Regardless, the response to externalities should be to try to find a way to internalize costs in the system.  A good argument can be made that offsetting taxes already exist that create costs for the oil industry that are not related to any “real” costs of the industry -- severance taxes (in addition to the royalties that are paid to the mineral owner, including the government when it is the owner), ad valorem taxes for the value of the oil in the ground, and excise taxes on gasoline.  These taxes are huge and are not for any external costs that need to be internalized, they are simply added burdens borne by a politically impotent industry.

 

Among the least desirable responses to an argument about subsidized costs is one that says Big Government can achieve something through Central Planning that the frothy brew called capitalism can't do in the free market.  Even the vaunted Japanese MITI missed the rapid evolution of business since the 1980’s.  Mr.

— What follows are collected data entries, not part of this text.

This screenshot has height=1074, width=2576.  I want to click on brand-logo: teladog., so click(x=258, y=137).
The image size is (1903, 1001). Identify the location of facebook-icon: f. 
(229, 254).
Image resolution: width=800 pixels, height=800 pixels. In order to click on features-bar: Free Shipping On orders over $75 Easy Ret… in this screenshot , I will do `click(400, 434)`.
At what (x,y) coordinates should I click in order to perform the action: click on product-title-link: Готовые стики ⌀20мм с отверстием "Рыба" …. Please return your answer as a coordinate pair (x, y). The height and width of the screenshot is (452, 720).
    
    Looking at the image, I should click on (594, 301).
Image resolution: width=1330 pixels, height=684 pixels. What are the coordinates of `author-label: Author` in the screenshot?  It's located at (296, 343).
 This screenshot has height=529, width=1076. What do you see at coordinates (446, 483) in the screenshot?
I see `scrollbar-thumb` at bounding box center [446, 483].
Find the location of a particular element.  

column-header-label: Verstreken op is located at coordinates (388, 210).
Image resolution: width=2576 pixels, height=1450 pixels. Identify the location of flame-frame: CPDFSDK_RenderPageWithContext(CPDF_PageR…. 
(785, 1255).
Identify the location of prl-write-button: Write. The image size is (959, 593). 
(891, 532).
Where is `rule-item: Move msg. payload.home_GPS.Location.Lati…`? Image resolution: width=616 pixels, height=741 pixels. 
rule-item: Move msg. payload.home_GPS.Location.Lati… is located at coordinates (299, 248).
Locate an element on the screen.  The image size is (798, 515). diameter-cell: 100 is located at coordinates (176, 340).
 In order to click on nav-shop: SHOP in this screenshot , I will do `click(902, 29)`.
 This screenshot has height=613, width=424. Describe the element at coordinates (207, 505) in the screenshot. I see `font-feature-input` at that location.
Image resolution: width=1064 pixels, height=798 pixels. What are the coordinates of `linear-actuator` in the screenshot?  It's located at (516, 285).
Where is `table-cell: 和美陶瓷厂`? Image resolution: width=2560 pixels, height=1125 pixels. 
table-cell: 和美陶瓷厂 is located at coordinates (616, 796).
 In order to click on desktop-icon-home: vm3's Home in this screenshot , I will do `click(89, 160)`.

Woolsey is saying that the government bet on the wrong technology with hydrogen fuel cells for cars, but now we know better.  -- No, no, no!

 

The language of “breaking the monopoly that oil has on transportation” is silly and reminiscent of conspiracy theory talk.  Does he really think that the oil industry is a cabal that conspires to deprive the free market of a more efficient transportation energy source?  -- Nonsense!

 

The government needs to get out of the way, not intervene.  Let the multitude of fuel cell, ethanol, butane, and battery entrepreneurs (yes, even General Motors can be entrepreneurial when faced with opportunity) do what they do best.  GM is preparing to offer their plug-in hybrid in 2010 because the economics make sense at $90 oil, not because a Central Planning committee thinks it’s the best idea.

 

Even the idea of the government committing to buy an all plug-in auto fleet is interference.  I don’t want to send extra tax dollars so that the government takes on early-stage risks and costs that rightly are part of the costs for which any entrepreneur should plan.

 

What should we do?  We should make our personal purchases with rational self-interest.  If we want to be early adopters, that’s great.  But we have no right to tell or force other people to be early adopters.  Let the markets work!

 

If the government interferes now, when oil prices are high due to supply and demand.  Then they owe some make-up to producers when prices were low (1986-2000) due to supply and demand.  Then soon, we can protect all industries from price swings and innovation.  See where this discussion leads?  My answer is NO – let markets work.

 

I don’t know why the oil industry is viewed to be a cabal that controls the world, but its time that fair-minded free-marketers stand up and say no.  The Republicans seem to be surrendering capitalism bit-by-bit.  (The Democratic party surrendered it long ago.)  That is not where we should be.